═══ SELECTED EXTRACT ═══
Richard Neutra

One of the most influential architects of the twentieth century, Richard Neutra helped define modernism in Southern California and around the world.

Richard Neutra, 1962. Photo by Irving A. Taylor, Herald-Examiner Collection/Los Angeles Public Library.

Richard Neutra (1892-1970)

Born in Vienna in 1892, Neutra developed an early interest in architecture, particularly the work of Otto Wagner. World War I interrupted his studies at the Vienna University of Technology. He served for three years in the Balkans, returning to Vienna in 1917 to earn his degree. Neutra’s desire to come to America was sparked by the stories of his mentor Adolph Loos and cemented after seeing Frank Lloyd Wright’s 1911 Wasmuth portfolio.
═══ GIVEN RECORDS ═══
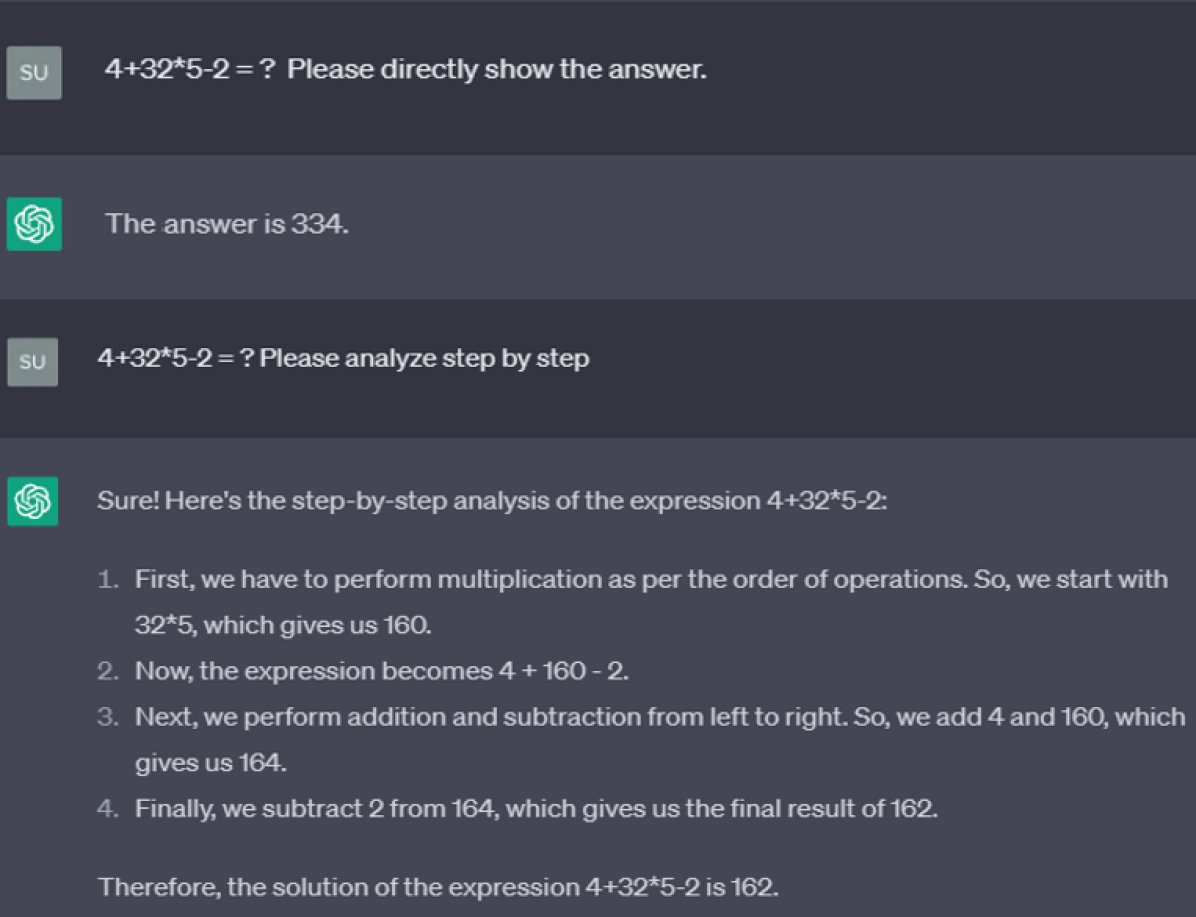Click the first SU user avatar

click(34, 72)
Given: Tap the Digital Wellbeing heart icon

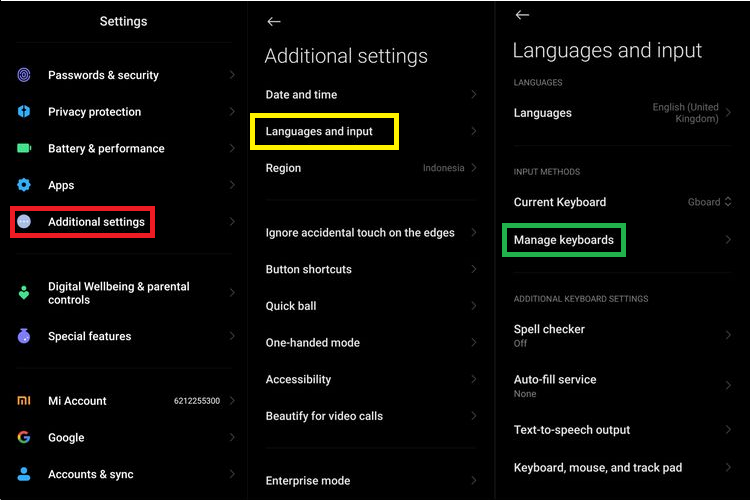Looking at the screenshot, I should 24,292.
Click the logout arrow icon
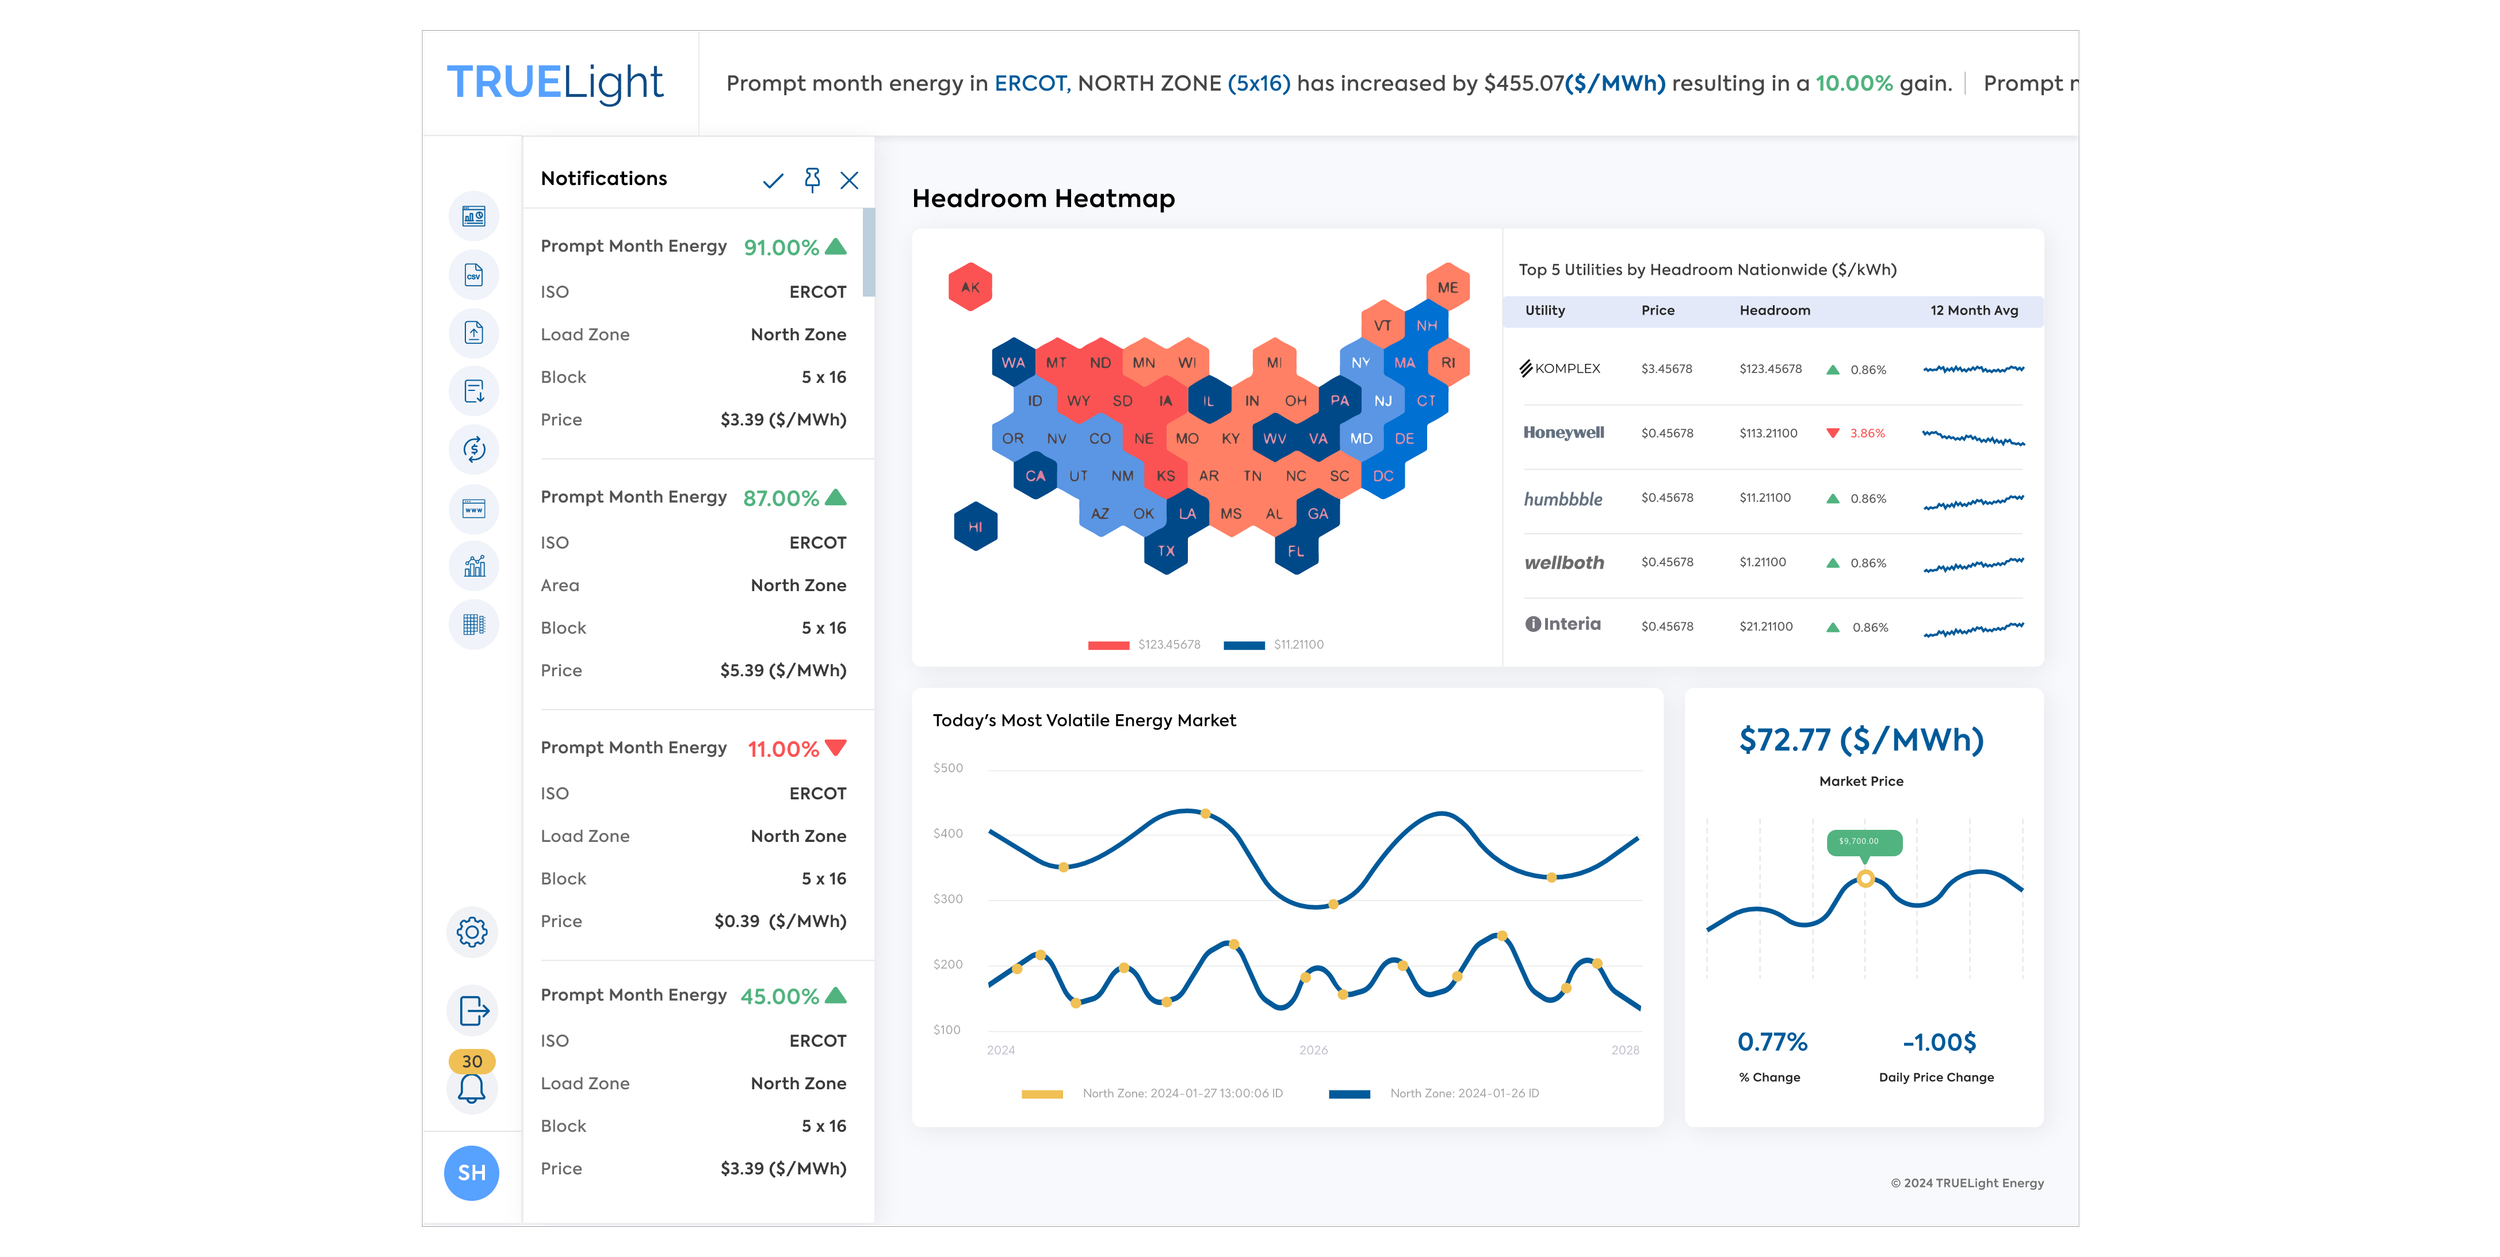Screen dimensions: 2500x1257 (x=473, y=1011)
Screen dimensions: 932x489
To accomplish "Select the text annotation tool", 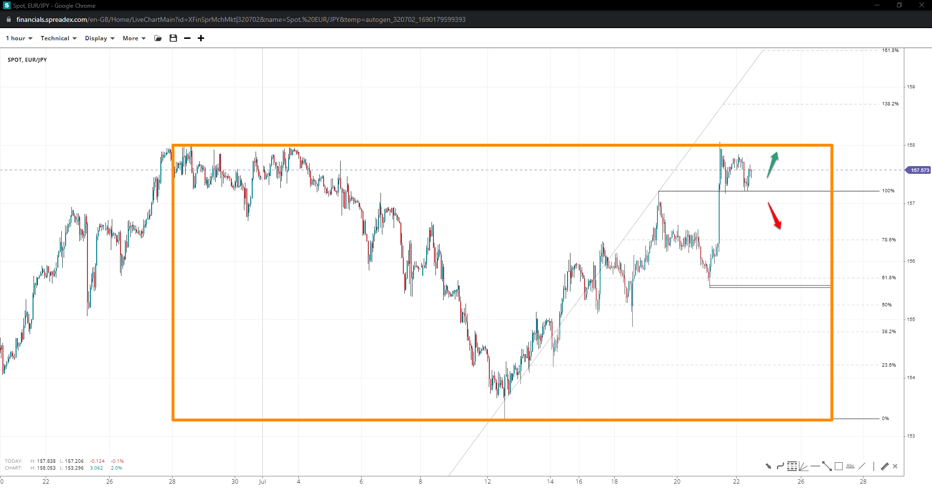I will point(850,466).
═══
TO BE DONE =
(1) In the piece on Richard Neutra, what interrupted his studies at the Vienna University of Technology?
(2) Copy the records word for word, from their first line through the line holding "Screen dimensions: 2500x1257 (x=473, y=1011)", with both ends included and the pictures left out.

ANSWERS PER TASK =
(1) World War I.

(2)
Click the first SU user avatar

click(34, 72)
Given: Tap the Digital Wellbeing heart icon

Looking at the screenshot, I should 24,292.
Click the logout arrow icon
Screen dimensions: 2500x1257 (x=473, y=1011)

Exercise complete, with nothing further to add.